_Selected extract_.
Further on, its very expensive starting thousands of processes, for each
transaction maybe one.

> and that's absolutely not requiid for the
> application level multiprocessing that you're talking about.  Multi-tasking
> will do fine here, and RPG (in fact, any AS/400 language) just fine.

you don't need Multithreading for parallelism, but you need shared memory for
easy communication, its just more comfortable. How to get back the calculated
amount from a diffrent process??

>
> > 2. Application Server:
> > Multiple connections to one database possible for java, impossible for
> > embedded SQL in COBOL or RPG, SQL CLI I don't know; I didn't do that up
> > to now.
>
> I'm not sure what you mean by this.  You can easily have multiple cursors
> open in RPG, why is that not enough?

Because only one server job handles all open cursors on the same connection,
there can't be parallelism. In a java environment you can have as many open
cursors you need and all can read from or write to the database at the very
same time, running in diffrent serverjobs on diffrent CPUs. (just another
example: loading a subfile in the background, while the user is editing a
record is impossible in rpg and very easy using java).

_Task to complete_. Copy the reply about multiprocessing from "Further on, its" up to and including "a diffrent process??", swapping "shared memory" for "common memory".

_Extracted records_.
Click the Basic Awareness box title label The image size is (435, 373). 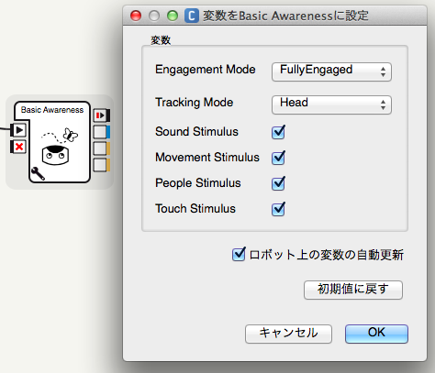pyautogui.click(x=52, y=110)
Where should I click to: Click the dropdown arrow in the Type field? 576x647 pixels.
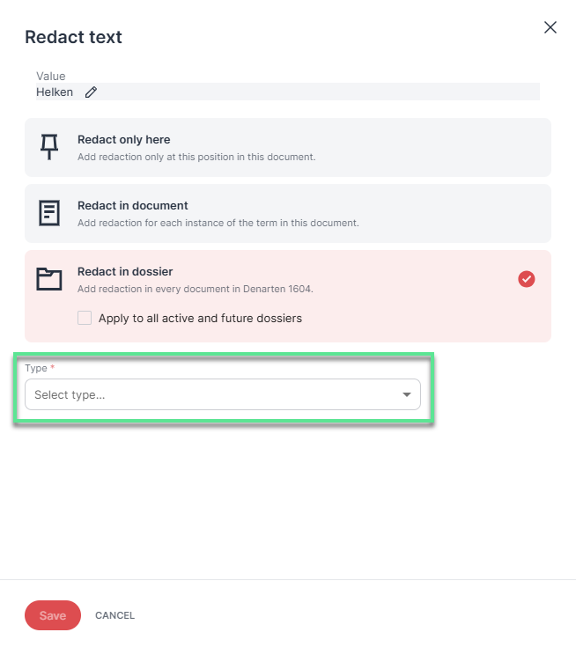[407, 395]
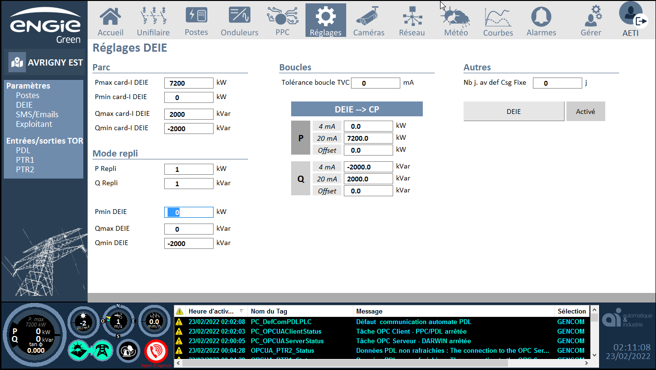Open the Accueil home page
The image size is (656, 370).
coord(110,21)
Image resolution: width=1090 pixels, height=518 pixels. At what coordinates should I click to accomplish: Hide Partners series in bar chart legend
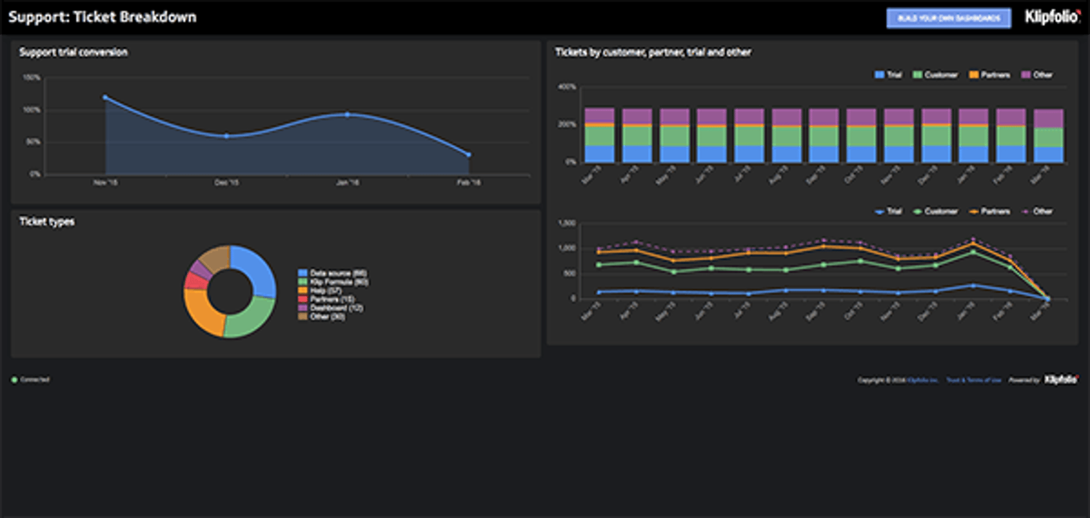[x=989, y=75]
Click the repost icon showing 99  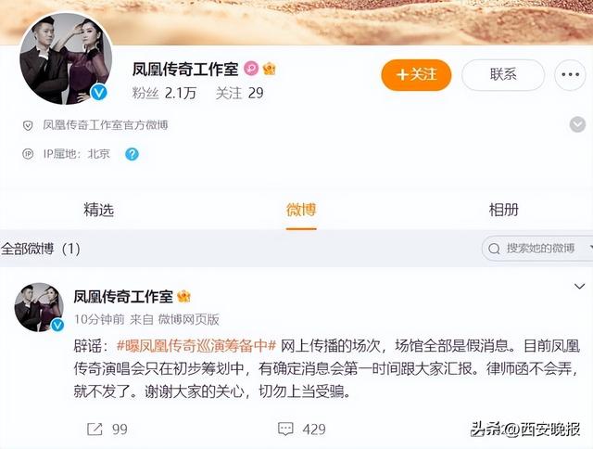click(x=95, y=429)
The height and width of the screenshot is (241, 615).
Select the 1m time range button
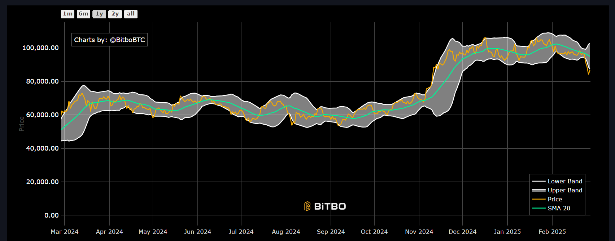click(67, 14)
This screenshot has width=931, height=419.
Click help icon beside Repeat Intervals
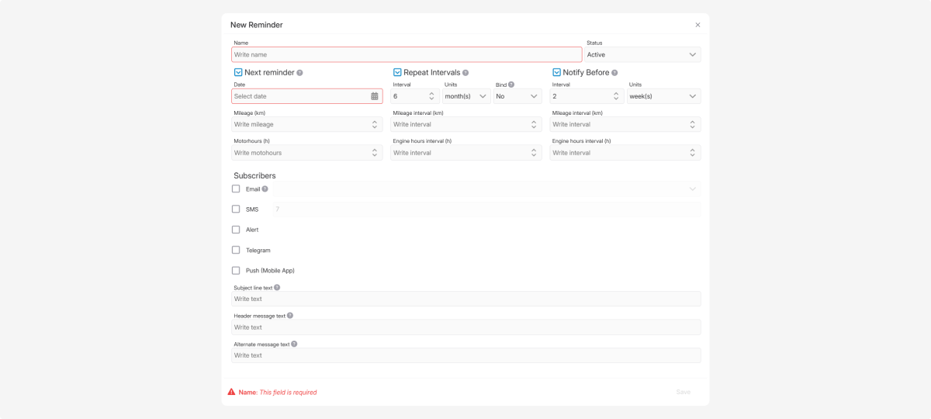466,73
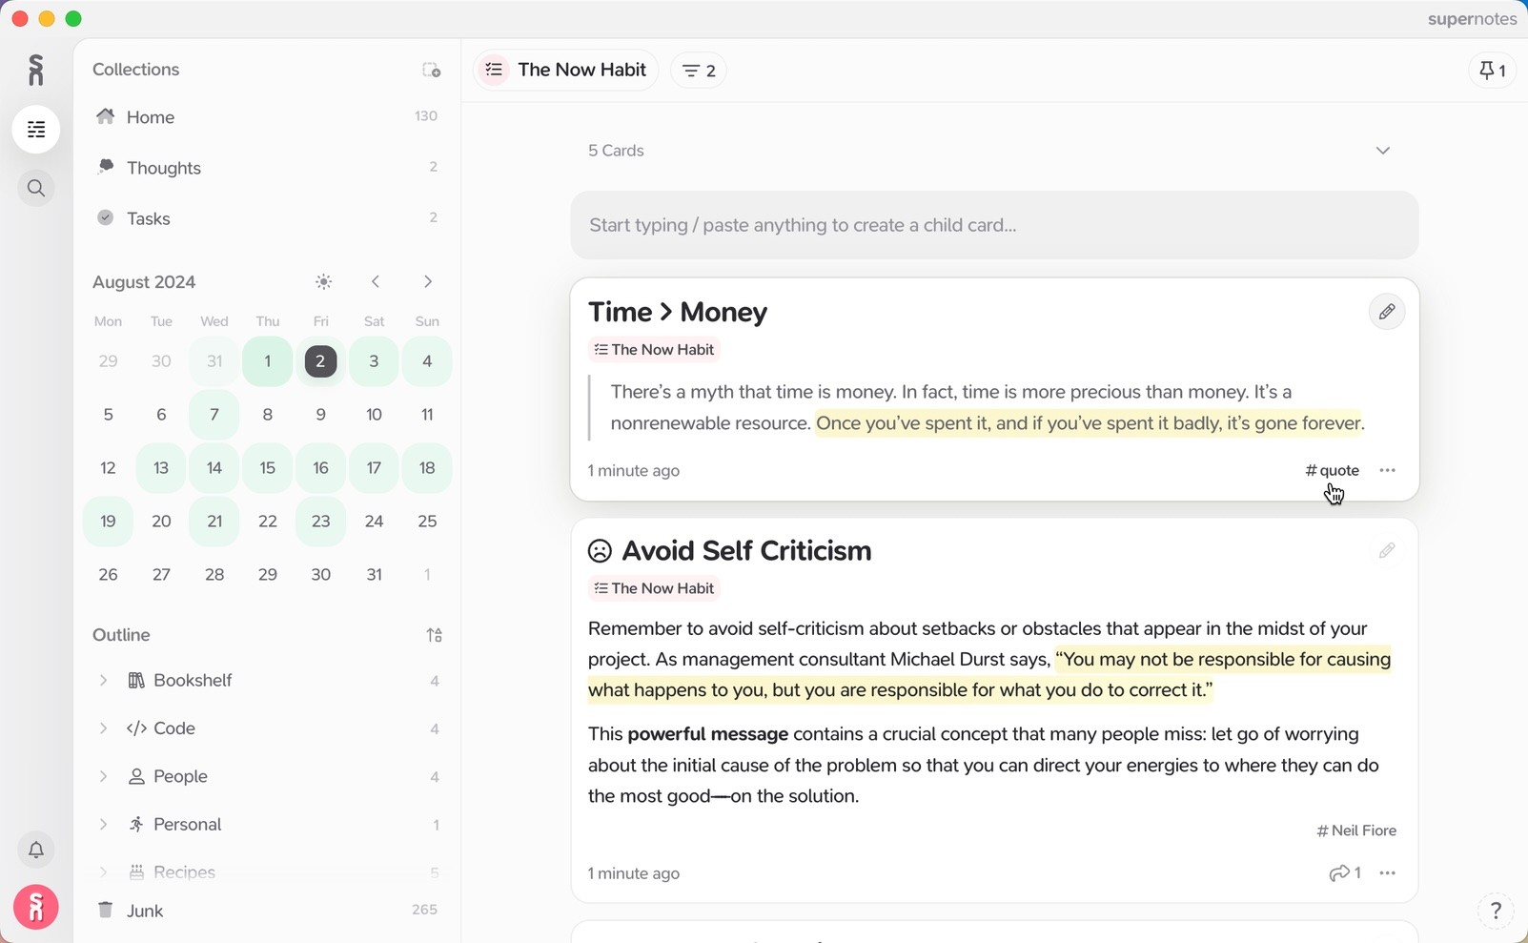
Task: Open more options on Avoid Self Criticism card
Action: (x=1387, y=873)
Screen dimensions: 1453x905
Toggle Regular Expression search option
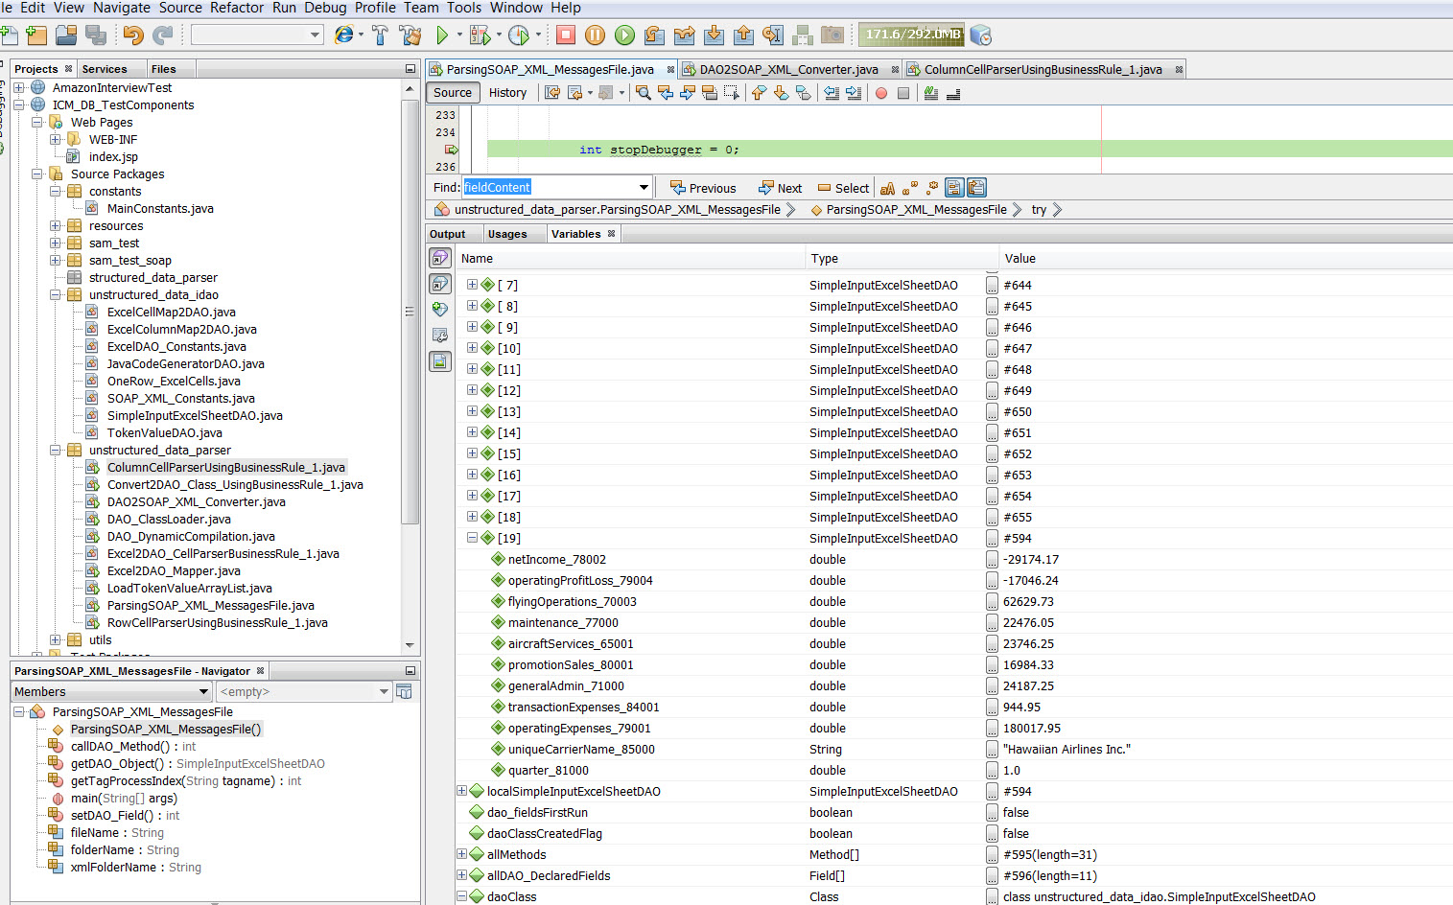(931, 188)
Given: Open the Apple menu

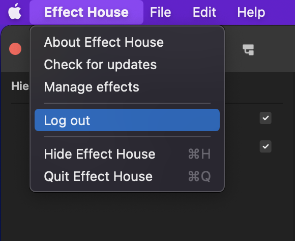Looking at the screenshot, I should (15, 12).
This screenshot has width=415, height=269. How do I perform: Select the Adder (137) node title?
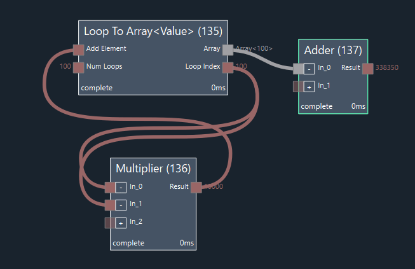[332, 50]
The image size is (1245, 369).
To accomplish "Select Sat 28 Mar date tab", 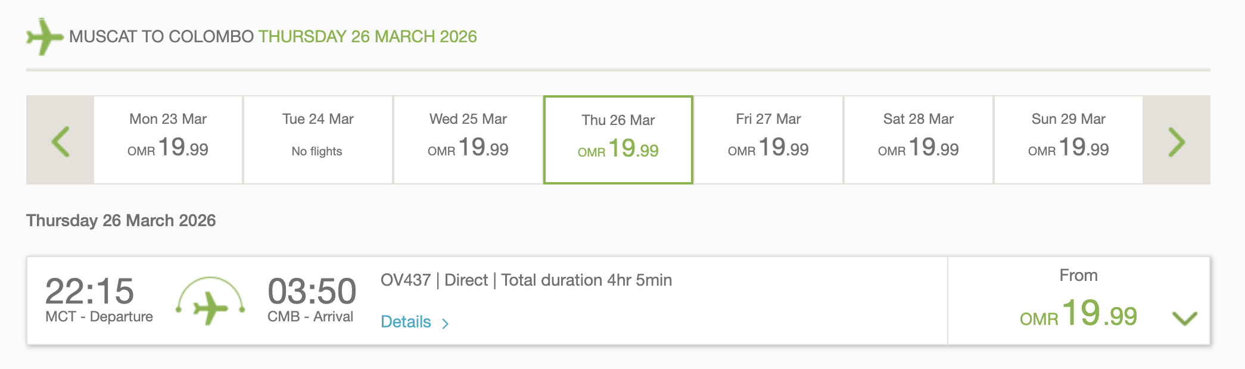I will pos(919,139).
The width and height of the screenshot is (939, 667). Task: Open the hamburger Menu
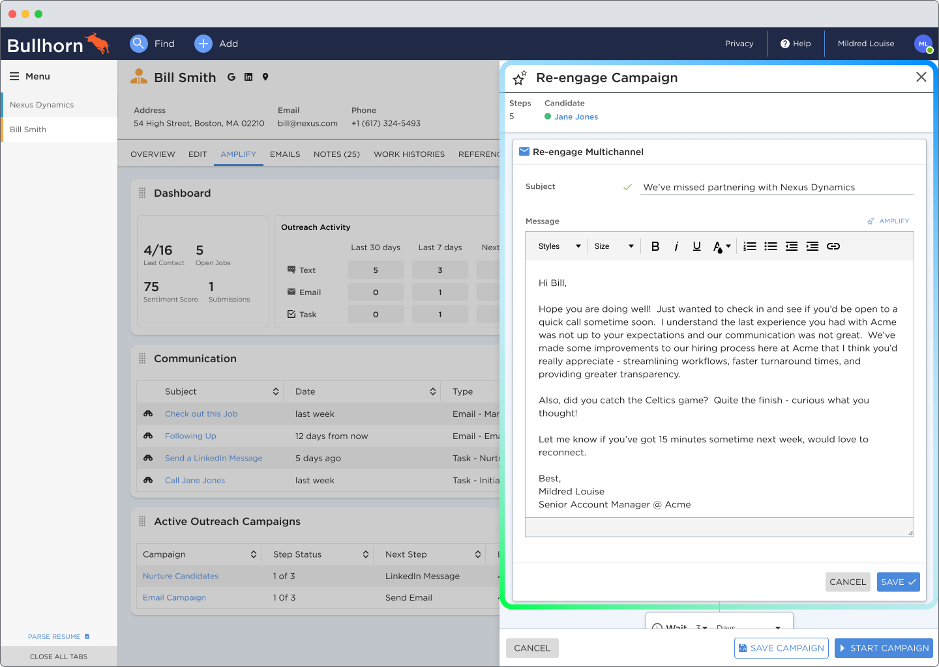(14, 76)
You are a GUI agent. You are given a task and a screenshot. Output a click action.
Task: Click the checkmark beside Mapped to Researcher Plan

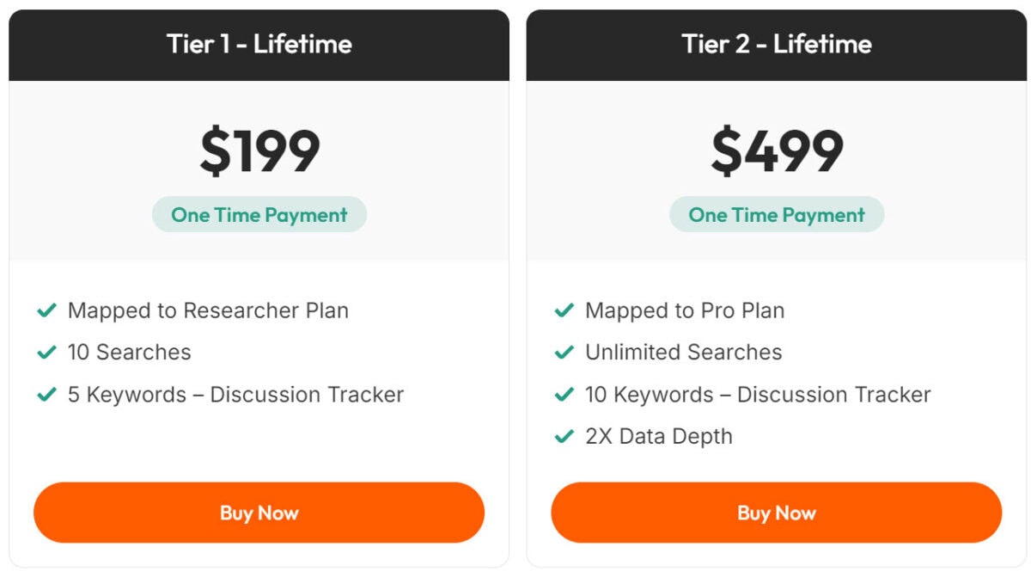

_Reply_.
Further on, its very expensive starting thousands of processes, for each
transaction maybe one.

> and that's absolutely not requiid for the
> application level multiprocessing that you're talking about.  Multi-tasking
> will do fine here, and RPG (in fact, any AS/400 language) just fine.

you don't need Multithreading for parallelism, but you need common memory for
easy communication, its just more comfortable. How to get back the calculated
amount from a diffrent process??